Garth Ennis and Darick Robertson’s dark superhero satire comic book, ‘The Boys’ was first published in 2006, with its final issue arriving in 2012. Eric Kripke, who previously created ‘Supernatural’ and is one of the minds behind the live-action adaptation from Amazon (along with Seth Rogan and Evan Goldberg), recalls meeting with Ennis early in the development process and that they discussed their approach to the TV series as “what would happen if you combine the worst of celebrity with the worst of politics and how badly that would screw over the common man.” You don’t say.
As Kripke commented:
“[Ennis] predicted the world we are now living in. I don’t think the world’s improved… There’s been more than one situation where we’ve come up with a scene or storyline in the writer’s room and then something happened in reality that was crazier than the story we were pitching. So, we’ve had to erase stories ’cause reality outdid us in how insane things are.”

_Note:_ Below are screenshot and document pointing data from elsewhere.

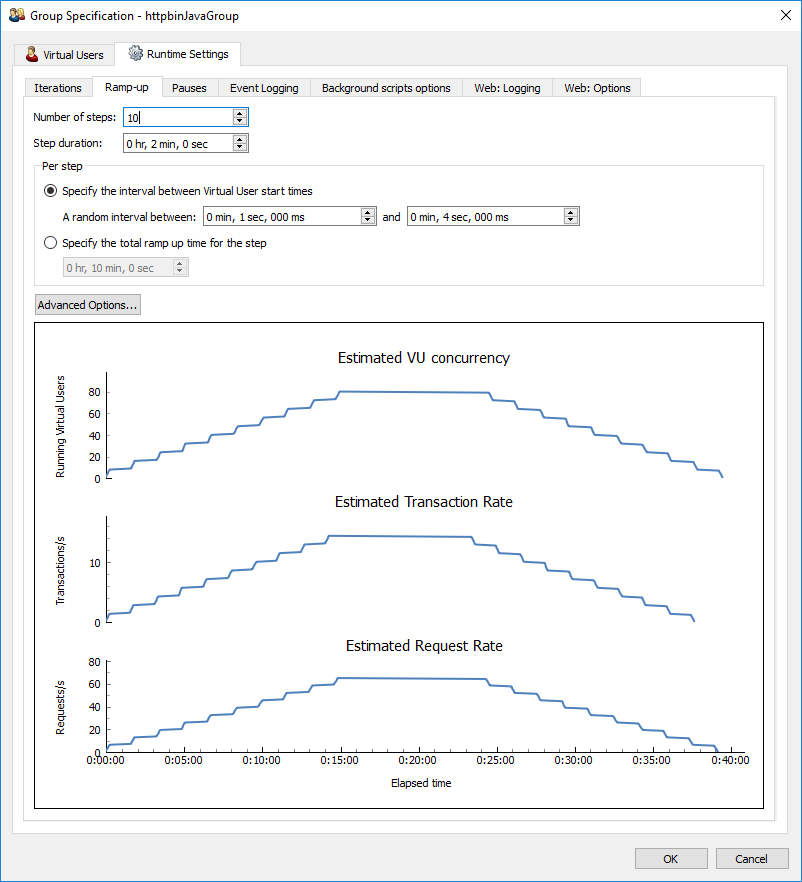Go to Background scripts options tab
The height and width of the screenshot is (882, 802).
click(x=386, y=88)
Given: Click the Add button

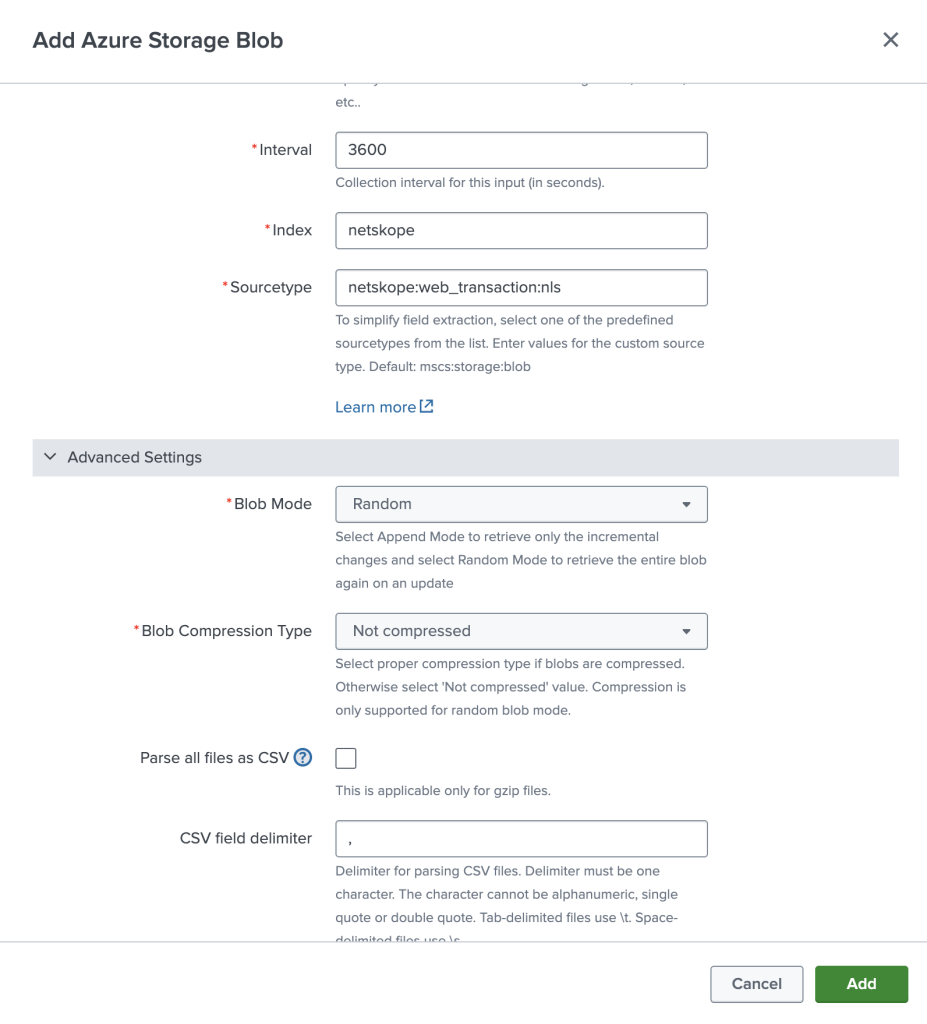Looking at the screenshot, I should pos(861,984).
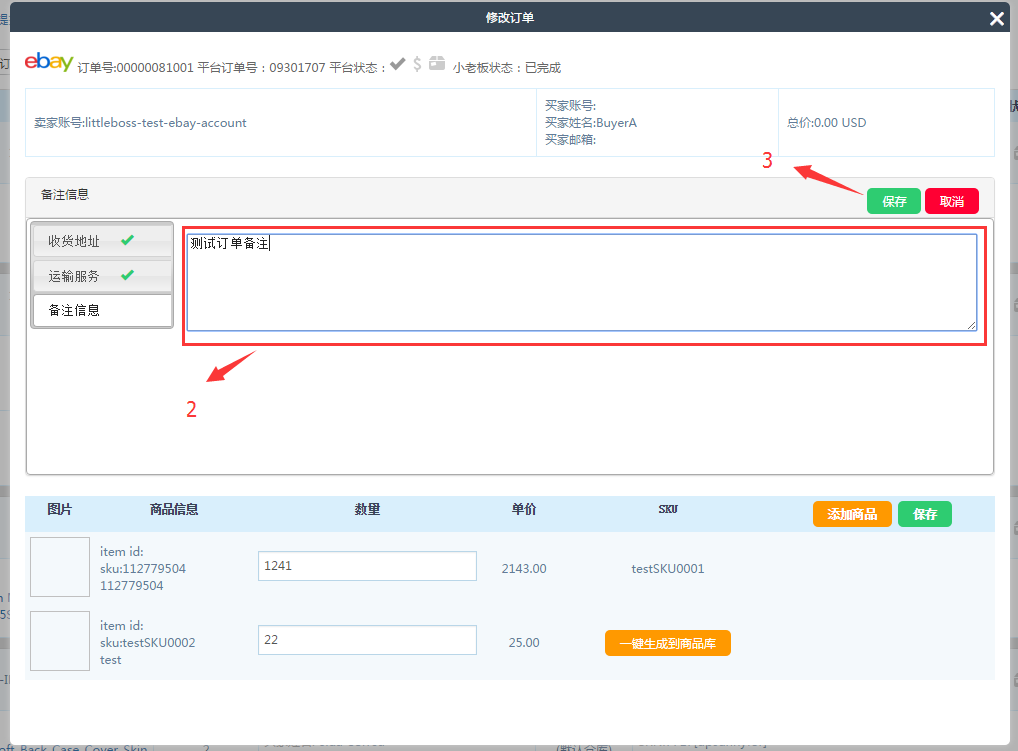The height and width of the screenshot is (751, 1018).
Task: Click the green checkmark beside 运输服务
Action: click(127, 275)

‘The Boys’ centers on a rough and tumble group of operatives whose job it is to police the world’s superhero population, who are pristine champions in the public eye, but disgusting, destructive, hedonists who always get whatever they want, behind the scenes.
But the crazy, over-the-top violence and demented humor from the comics will still be present. In that way, the series works on two levels.
As Kripke continued:
“If you just want to watch a shocking superheroes-behaving-badly show, you can. If you want to get connected to the characters, you can. And then there’s also a lot of satire and commentary on the world we’re living in, on celebrity culture, on corporate culture, on where celebrity intersects with power and politics to the disadvantage of the general public. The superhero metaphor turned out to be endlessly durable the more we explored it.”
Were you a fan of the original comics? How do you feel it reflects today’s society?
‘The Boys’ arrive on Amazon Prime Video on July 26th.